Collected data
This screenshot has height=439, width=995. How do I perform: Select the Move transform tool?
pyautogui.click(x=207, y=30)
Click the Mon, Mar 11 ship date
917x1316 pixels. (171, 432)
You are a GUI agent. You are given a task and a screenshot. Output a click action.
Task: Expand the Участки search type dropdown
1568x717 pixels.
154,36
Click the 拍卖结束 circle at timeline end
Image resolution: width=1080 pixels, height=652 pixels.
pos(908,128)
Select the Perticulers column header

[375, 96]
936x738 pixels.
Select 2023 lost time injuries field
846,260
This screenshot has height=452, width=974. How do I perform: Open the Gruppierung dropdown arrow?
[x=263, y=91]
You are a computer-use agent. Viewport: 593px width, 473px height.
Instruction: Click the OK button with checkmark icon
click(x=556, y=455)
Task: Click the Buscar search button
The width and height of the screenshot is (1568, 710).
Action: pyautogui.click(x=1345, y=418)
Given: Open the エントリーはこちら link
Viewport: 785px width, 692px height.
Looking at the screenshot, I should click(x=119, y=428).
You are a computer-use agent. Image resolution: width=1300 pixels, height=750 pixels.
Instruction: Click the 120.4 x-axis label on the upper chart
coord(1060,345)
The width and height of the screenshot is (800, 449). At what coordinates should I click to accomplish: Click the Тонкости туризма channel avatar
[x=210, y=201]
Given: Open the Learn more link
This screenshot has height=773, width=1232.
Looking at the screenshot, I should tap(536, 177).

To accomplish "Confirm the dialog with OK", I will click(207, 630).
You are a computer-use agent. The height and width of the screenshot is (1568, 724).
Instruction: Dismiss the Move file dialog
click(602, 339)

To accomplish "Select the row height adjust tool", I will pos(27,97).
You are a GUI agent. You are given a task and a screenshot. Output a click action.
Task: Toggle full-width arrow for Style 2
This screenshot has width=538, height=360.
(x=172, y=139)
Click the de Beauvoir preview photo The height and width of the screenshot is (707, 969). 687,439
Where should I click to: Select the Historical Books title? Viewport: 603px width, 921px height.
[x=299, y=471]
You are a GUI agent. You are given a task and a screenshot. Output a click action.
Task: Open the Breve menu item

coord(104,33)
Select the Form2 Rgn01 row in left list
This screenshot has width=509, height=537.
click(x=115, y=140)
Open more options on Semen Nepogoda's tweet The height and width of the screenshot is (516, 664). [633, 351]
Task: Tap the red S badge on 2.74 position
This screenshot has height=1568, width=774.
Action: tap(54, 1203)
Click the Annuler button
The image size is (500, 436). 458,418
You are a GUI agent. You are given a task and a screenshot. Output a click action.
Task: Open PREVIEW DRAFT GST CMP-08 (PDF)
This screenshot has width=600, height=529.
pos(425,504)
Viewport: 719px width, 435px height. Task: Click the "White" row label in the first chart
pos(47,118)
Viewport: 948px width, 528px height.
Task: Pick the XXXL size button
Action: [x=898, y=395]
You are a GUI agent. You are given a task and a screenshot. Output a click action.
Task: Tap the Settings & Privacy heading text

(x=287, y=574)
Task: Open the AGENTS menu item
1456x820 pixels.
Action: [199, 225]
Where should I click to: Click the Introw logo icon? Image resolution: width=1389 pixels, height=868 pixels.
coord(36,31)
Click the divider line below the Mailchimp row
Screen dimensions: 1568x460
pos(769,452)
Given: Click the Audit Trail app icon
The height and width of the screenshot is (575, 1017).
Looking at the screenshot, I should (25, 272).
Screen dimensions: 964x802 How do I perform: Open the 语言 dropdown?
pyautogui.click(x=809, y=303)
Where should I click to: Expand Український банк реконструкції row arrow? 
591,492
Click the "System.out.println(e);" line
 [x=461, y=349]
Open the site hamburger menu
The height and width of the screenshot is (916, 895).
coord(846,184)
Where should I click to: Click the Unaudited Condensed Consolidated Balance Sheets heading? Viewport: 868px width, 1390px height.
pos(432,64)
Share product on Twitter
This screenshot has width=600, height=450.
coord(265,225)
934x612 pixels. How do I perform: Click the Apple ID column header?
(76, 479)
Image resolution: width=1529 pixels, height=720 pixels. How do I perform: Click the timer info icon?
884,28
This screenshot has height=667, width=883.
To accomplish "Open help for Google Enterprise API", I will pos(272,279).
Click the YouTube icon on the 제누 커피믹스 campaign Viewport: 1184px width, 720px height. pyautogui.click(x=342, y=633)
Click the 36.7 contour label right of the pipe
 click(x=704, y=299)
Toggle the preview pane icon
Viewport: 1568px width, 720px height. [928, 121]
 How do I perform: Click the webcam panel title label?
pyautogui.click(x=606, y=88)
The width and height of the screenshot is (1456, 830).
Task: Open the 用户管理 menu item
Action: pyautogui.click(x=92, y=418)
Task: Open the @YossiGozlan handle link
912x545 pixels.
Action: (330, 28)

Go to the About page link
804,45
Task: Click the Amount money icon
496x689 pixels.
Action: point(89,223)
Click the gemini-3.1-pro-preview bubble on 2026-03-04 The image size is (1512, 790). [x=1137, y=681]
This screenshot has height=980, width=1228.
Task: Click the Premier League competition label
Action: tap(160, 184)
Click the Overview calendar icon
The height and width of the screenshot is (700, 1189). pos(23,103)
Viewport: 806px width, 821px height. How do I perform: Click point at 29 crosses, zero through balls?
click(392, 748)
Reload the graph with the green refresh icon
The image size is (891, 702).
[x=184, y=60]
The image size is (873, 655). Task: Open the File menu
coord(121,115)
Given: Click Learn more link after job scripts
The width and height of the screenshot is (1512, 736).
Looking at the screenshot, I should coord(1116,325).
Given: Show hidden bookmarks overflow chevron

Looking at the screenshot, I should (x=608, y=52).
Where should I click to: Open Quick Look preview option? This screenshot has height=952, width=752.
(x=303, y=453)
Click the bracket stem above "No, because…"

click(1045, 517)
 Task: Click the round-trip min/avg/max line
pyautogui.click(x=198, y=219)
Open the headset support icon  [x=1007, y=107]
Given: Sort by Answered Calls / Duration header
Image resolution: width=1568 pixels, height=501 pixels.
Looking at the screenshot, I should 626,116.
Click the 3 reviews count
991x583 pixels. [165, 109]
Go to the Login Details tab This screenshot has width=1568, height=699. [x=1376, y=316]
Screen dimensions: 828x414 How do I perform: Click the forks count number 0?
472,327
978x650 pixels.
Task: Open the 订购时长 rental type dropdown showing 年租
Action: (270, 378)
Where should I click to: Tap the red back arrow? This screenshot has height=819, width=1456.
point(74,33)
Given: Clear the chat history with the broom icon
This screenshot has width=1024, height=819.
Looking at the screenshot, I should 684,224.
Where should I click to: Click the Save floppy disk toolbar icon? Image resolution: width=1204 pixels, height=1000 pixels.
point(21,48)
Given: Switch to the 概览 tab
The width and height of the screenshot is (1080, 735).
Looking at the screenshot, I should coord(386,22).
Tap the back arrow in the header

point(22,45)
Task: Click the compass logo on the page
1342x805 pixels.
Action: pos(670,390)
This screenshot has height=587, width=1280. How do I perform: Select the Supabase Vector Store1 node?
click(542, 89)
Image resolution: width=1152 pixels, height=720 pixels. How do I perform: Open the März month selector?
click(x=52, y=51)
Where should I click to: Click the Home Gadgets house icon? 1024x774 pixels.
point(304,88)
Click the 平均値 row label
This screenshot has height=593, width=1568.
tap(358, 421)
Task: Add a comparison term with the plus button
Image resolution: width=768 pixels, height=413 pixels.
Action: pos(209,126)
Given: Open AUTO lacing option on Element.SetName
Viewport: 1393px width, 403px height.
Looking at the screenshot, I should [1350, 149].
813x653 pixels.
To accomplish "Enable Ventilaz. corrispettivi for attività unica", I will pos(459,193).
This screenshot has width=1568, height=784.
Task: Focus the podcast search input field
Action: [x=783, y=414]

Your objective:
Write out exactly the lines that fall from the line with "Select 2023 lost time injuries field" to the line with "Given: Open the エントリーはこちら link" in the records above, keeping both ends.

Your solution:
Select 2023 lost time injuries field
846,260
This screenshot has height=452, width=974. How do I perform: Open the Gruppierung dropdown arrow?
[x=263, y=91]
You are a computer-use agent. Viewport: 593px width, 473px height.
Instruction: Click the OK button with checkmark icon
click(x=556, y=455)
Task: Click the Buscar search button
The width and height of the screenshot is (1568, 710).
Action: pyautogui.click(x=1345, y=418)
Given: Open the エントリーはこちら link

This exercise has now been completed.